Problem details> Please set down exactly the lines of the listing below from the line containing "[play/pause] (678, 258)" through the line containing "وحدة تكثيف غرفة التبريد (649, 486)", both lines included, leaving out all other lines.

Dataset content>
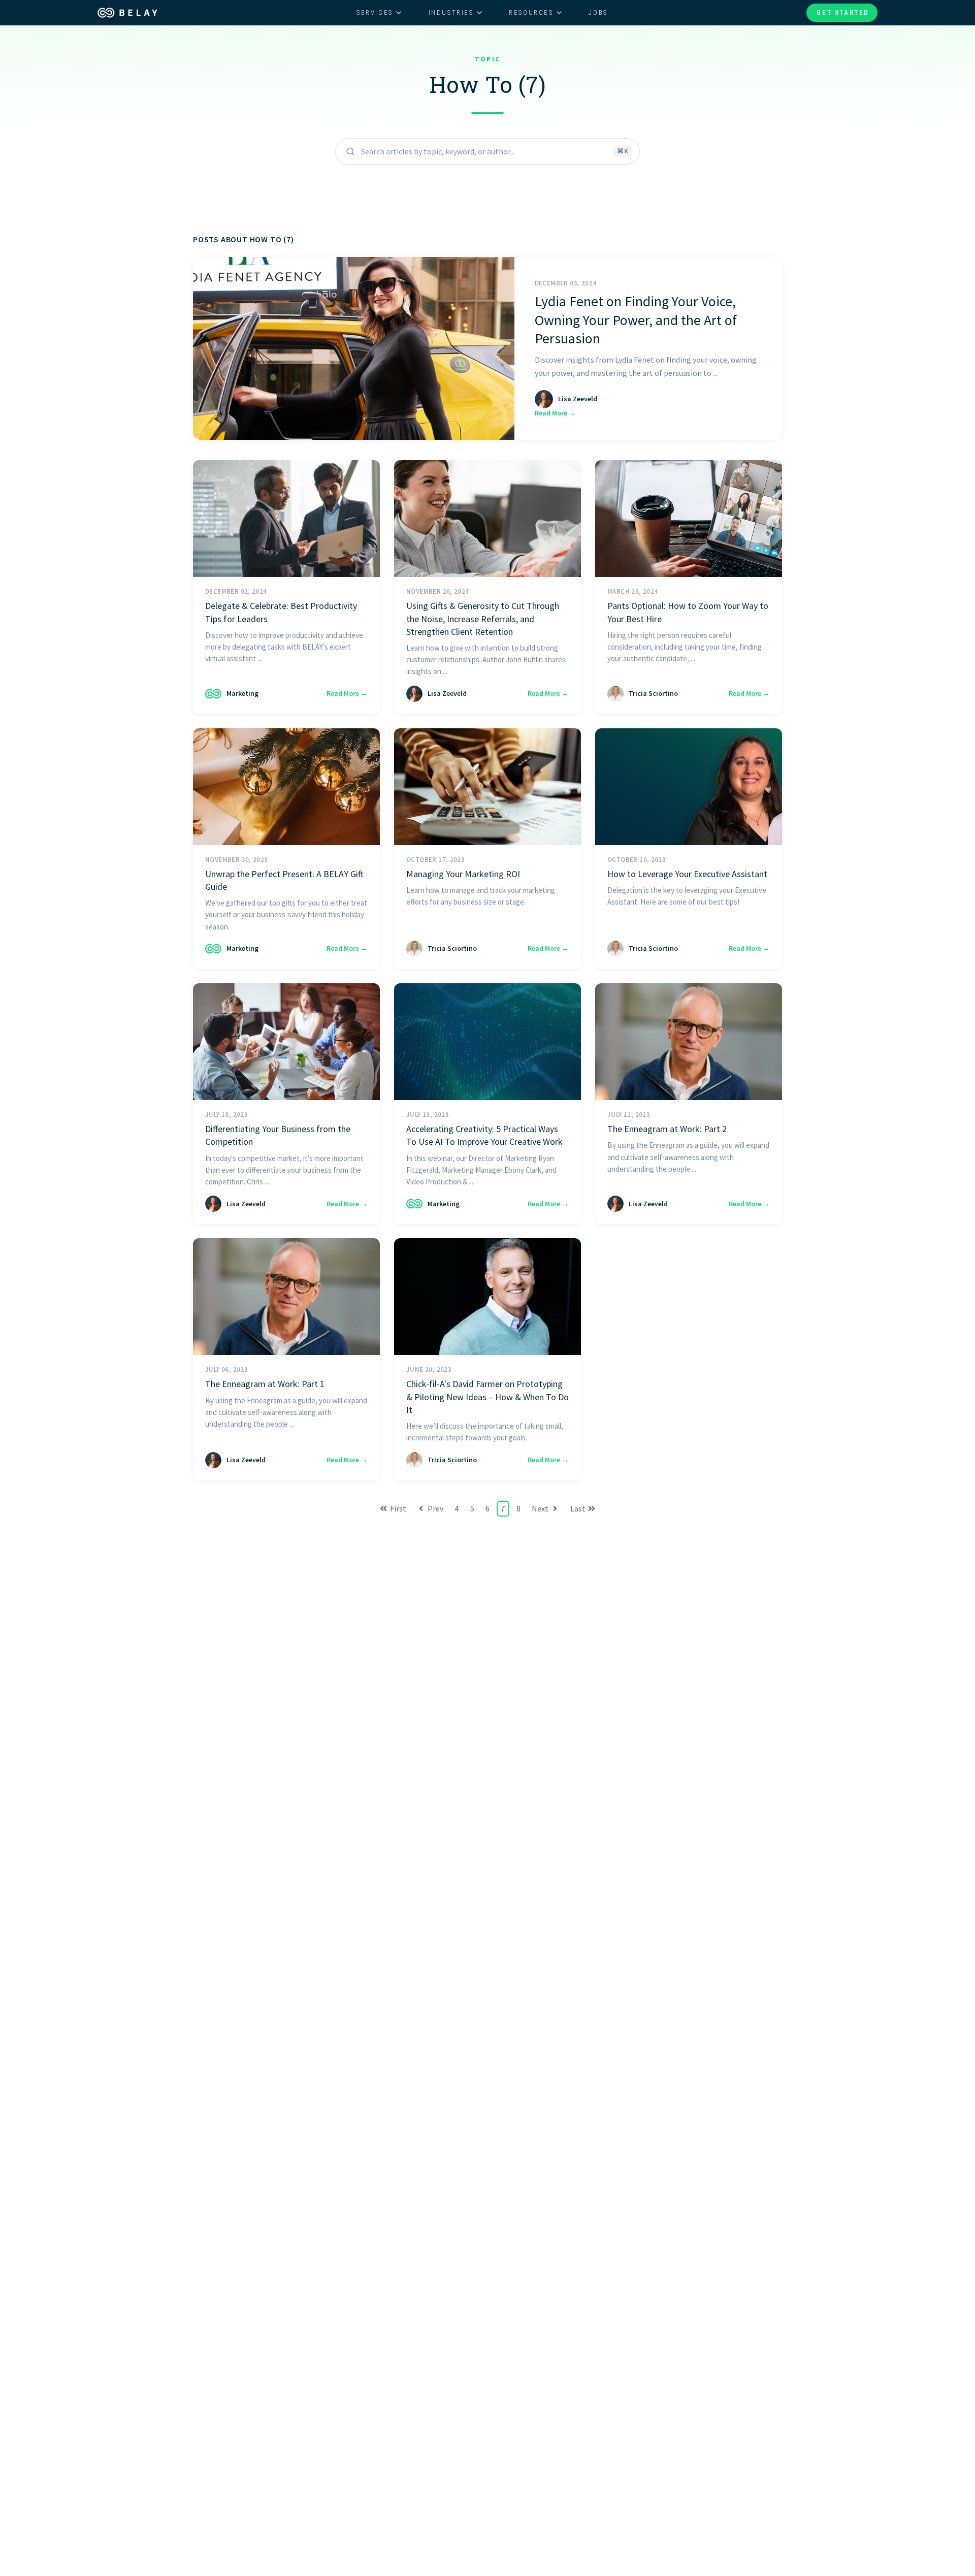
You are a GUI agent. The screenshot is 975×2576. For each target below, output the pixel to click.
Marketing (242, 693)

...

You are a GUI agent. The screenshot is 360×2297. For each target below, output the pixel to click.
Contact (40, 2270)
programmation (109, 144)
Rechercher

...

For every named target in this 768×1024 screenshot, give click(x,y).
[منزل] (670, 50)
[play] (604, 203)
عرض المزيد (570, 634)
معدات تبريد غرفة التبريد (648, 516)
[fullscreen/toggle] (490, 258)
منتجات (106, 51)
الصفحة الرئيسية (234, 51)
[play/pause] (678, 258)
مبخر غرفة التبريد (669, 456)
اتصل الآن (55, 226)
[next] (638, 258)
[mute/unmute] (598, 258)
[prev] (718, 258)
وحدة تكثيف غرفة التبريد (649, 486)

Task output>
[play/pause] (678, 258)
مبخر غرفة التبريد (669, 456)
اتصل الآن (55, 226)
[next] (638, 258)
[mute/unmute] (598, 258)
[prev] (718, 258)
وحدة تكثيف غرفة التبريد (649, 486)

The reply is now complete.